-- Source text --
§ §
# 2009 Colnago models



## KennyG (Mar 6, 2007)

Does anyone have any inside info (or just plain rumors) about what new things Colnago will offer in 2009 besides the new CX-1? Specifically, any updates or changes to the EP, EC, or c50? Will these models continue?


----------



## De Rosa UD (Apr 13, 2008)

No changes to C50, Extreme-C, Extreme Power. 
There will be 2 new high-quality (or at least high priced) frames in their range.


----------



## fabsroman (Jul 14, 2006)

I think we already figured out that one will be the CX-1. Does anybody know what the other one will be? I guess we will know in a couple of months because Colnago usually reveals it in September if I'm not mistaken.


----------



## Cyclingisalive (Jun 22, 2008)

CX-1; EPS (new Extreme Power w/44mm down tube, the 3PRS & new HS system) - I heard rumors about a new TT frame as well.....and prices that will make you look very rich!! Especially on the Italian produced frames - C50 Family, EPS, Master X Light, EXT C, Dream HX - but you are riding history...


----------



## fabsroman (Jul 14, 2006)

Are those prices that will make us look rich, or are those prices that will require us to be rich to buy the frame, but make us poor shortly thereafter? What I have been hearing about the prices is utterly nuts.


----------



## Taku (Nov 24, 2006)

Here's picture of new Colnago EPS
http://www.cyclingnews.com/road/2008/tour08/tech/index.php?id=/photos/2008/tech/features/tour_newstuff_tdf08/zabel_colnago_1


----------



## Cyclingisalive (Jun 22, 2008)

I have not seen any prices - but looking at Dollar/Euro and the price increase expected in the industry I can only guess that "rich" in all aspects will help to get your hands on a 2009 Colnago.
§ §
-- Material provided --
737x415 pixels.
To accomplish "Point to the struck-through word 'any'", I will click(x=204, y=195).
§ §
-- Exercises to complete --
A - List the frames that the forum thread on 2009 Colnago models names as Italian produced.
B - Write out the passage from the forum thread on 2009 Colnago models word for word, starting with "Does anyone have" and going on through "Extreme-C, Extreme Power.".

-- Responses to the tasks --
A - C50 Family, EPS, Master X Light, EXT C, Dream HX

B -
Does anyone have any inside info (or just plain rumors) about what new things Colnago will offer in 2009 besides the new CX-1? Specifically, any updates or changes to the EP, EC, or c50? Will these models continue?


----------



## De Rosa UD (Apr 13, 2008)

No changes to C50, Extreme-C, Extreme Power.